The mood changes dramatically in the second stanza to one of grief and helplessness. The vulnerability and frailty conveyed by ‘what answer should I give?’ contrasts starkly with the firm coldness of stanza 1. ‘I love not the hollow cheek…’ attempts to explain this remoteness as a profound insight that sees beyond mere mortality, but the whole poem suddenly pivots on following word, ‘Yet’. This can be seen as the volta of this semi-sonnet, as the speaker allows the outpouring of his true emotion indicated by the exclamation mark at the end of the line. ‘O my friend’ counters ‘O too fond’ in the first stanza, turning that from a reproach towards the addressee, to a complex expression of self-admonishment, at having become too attached to the ‘hollow cheek and faded eye’ of a person that must inevitably die.

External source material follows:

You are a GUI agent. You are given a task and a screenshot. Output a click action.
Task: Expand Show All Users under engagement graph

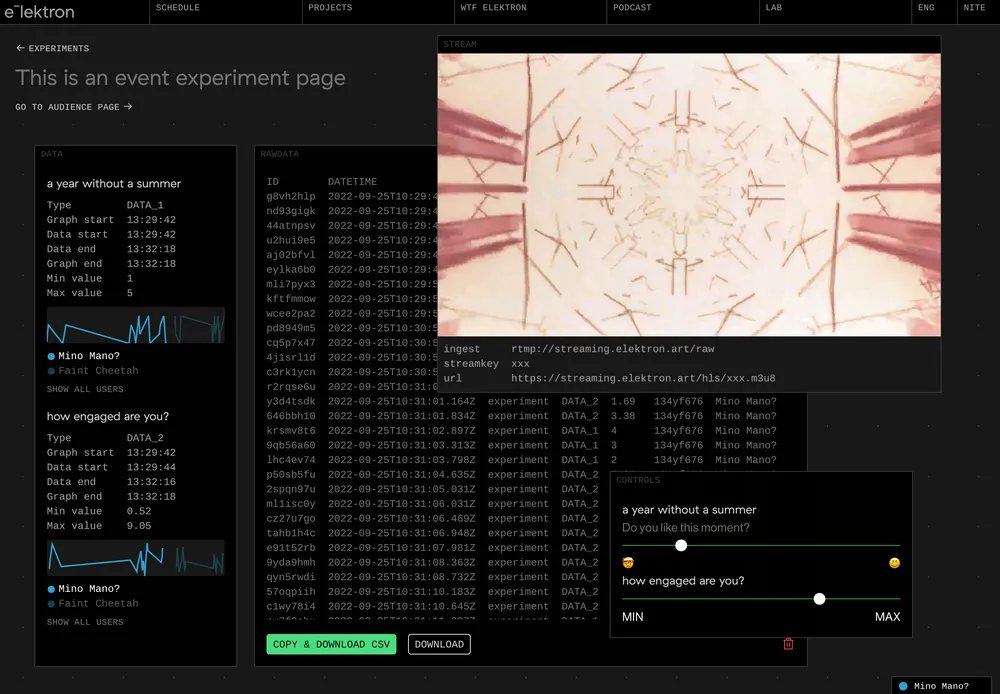point(85,622)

There is a bitter irony in the seeming command, ‘I will not have thee die!’, where the speaker tries desperately to imagine that it is in his hands to save the person he’s speaking to. The earlier mention of the moon that can ‘draw the sea’ is now retrospectively recast as an allusion to King Canute – the speaker’s command to death is as vain as trying to command the sea. A similar mismatch in tone can be found in the following line, where ‘lest I should bid thee live’ strikes us as a nonsensical threat. Just as the admonishing ‘too fond’ was turned back on the speaker, so the apparent threat of ‘lest’ towards the addressee implies a deep fear and consciousness of weakness in the speaker himself. It is not ‘lest I make the command to spare your life and it is enacted’, but rather ‘lest i make the command and it is not enacted, hence I am made palpably aware of my own frailty’. The final ‘Ask me no more’ has become, instead of an emphatic command, a fearful, compassionate plea.
Resignation and passionate love are the underpinning tones of the final stanza, as the speaker confronts the inevitability of death, ‘thy fate and mine are seal’d’. A return to the imagery of nature seen in stanza 1 shows the difference – where before the speaker held himself in contrast to the changes or nature, he now sees himself within it and subject to it, also recognises that although he ‘strove against the stream’, he was never actually outside the influence of mortality. Life’s passing is elevated beautifully in the image of the ‘great river’, and the passionate grief in ‘No more, dear love’ is touching. We see that his ‘yielding’ refers both to the deathbed requests of his lover or friend, and to the ‘touch’ of death of itself, of which he now has a heightened consciousness.
This poem addresses the inner struggle to reconcile oneself with death and the fact of mortality. The speaker’s love for the person he addresses is movingly portrayed as breaking through the superficial coldness with which he attempts to evade the unalterable and inevitable approach of death.